Rust’s approach does come at the expense of an expansion of the language space; beside the restrictions on unsized type usage, both the the type system and the runtime representation of pointers had to be extended to accommodate these types, the former to handle values with attributes (array size or concrete type) left indeterminate and the latter to allow fat pointers to expose the missing information at runtime. However, it creates semantics that effectively generalize fixed size, dynamically sized, and embedded arrays, with the special-casing visible to the user mostly restricted to the hard constraints of the computer architecture.

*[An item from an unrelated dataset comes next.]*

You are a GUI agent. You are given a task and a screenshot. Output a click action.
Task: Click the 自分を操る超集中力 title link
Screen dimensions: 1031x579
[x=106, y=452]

After some reflection, I believe Rust’s approach is about the most general possible in a language that exposes array allocation on the stack. Ritchie sacrificed clarity, as well as generality of the assignment operator, for a backwards-compatible and uniform treatment of variable and struct fields. Go sacrifices a uniform treatment of arrays and slices in order to maintain primitives that can be efficiently manipulated. Rust restricts only the use, but not the expression, of patterns that can’t be easily accommodated by conventional stack allocation.

As an academic exercise, it is possible to imagine a fully general array semantics in a language, like Go, that does not have a strict stack/heap distinction. In Go, locally declared variables are already heap-allocated if they could be used by reference outside of the local stack frame. It’s possible to contemplate leveraging this to implement copy-based semantics for dynamically sized slices, with non-pointer assignments copying to the heap and users taking the address of a slice explicitly to assign by reference. The ABI already supports passing pointers for nominally non-pointer values in order to support closures; this could be extended to accommodate heap pointers and concrete sizes to return dynamically sized slices. However, given the impracticality of a language that prioritizes the (potentially much more) expensive access pattern by default, I think the design space Ritchie wrestled with has reached a stable point.

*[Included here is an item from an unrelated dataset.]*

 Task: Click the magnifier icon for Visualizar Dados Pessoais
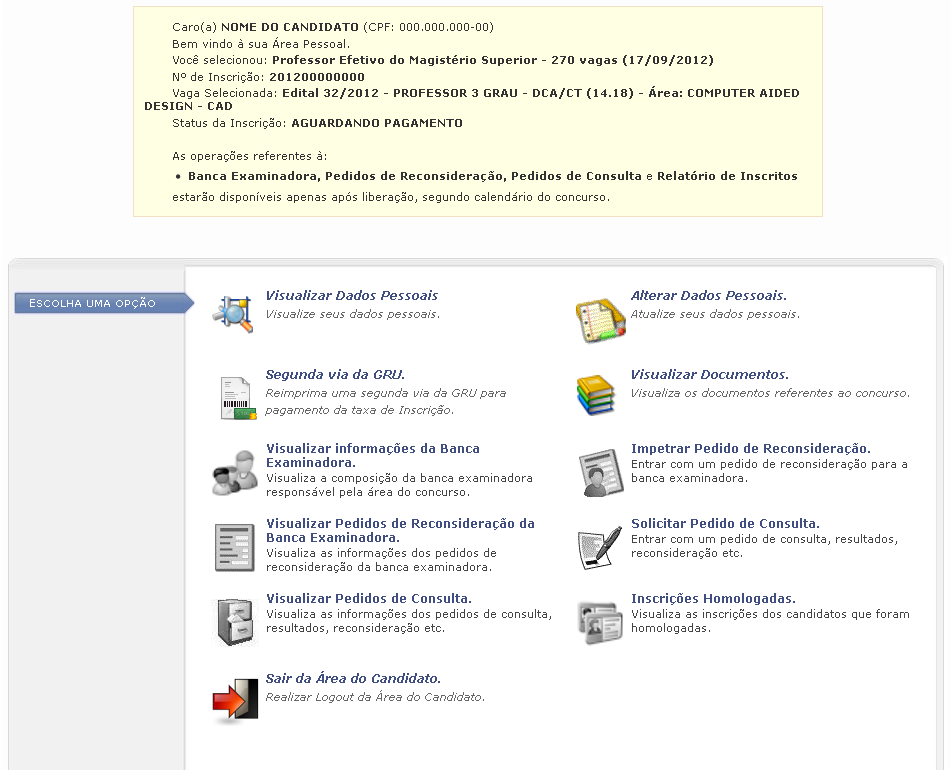tap(234, 313)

This is not to make any absolute claims to priority. Ritchie notes that languages contemporary to C, like Pascal and Algol 68, also had problematic array facilities, and no mainstream language in the interim that I am aware of has made the kind of design choices I describe here—not Ada or C++ or D, not reference-centric languages like Java and most scripting languages, and not the mostly immutable functional languages and Lisps. I’d be interested to hear about earlier precedents. ↩
For the purpose of this post, I’m going to ignore stack-allocated variable-sized arrays, although Ritchie alludes to them briefly and Rust is growing partial support to match C’s. Suffice it to say that because variably sized allocations can overflow the stack—with their safety depending on non-local factors like function parameters and the use of temporaries—they should be treated as a much more niche tool than array allocation on the heap or static stack allocation. I also consider the optimization complexity that arises from C’s propensity for pointer aliasing, another concern Ritchie highlights, to be more of a problem with pointers than with array semantics. ↩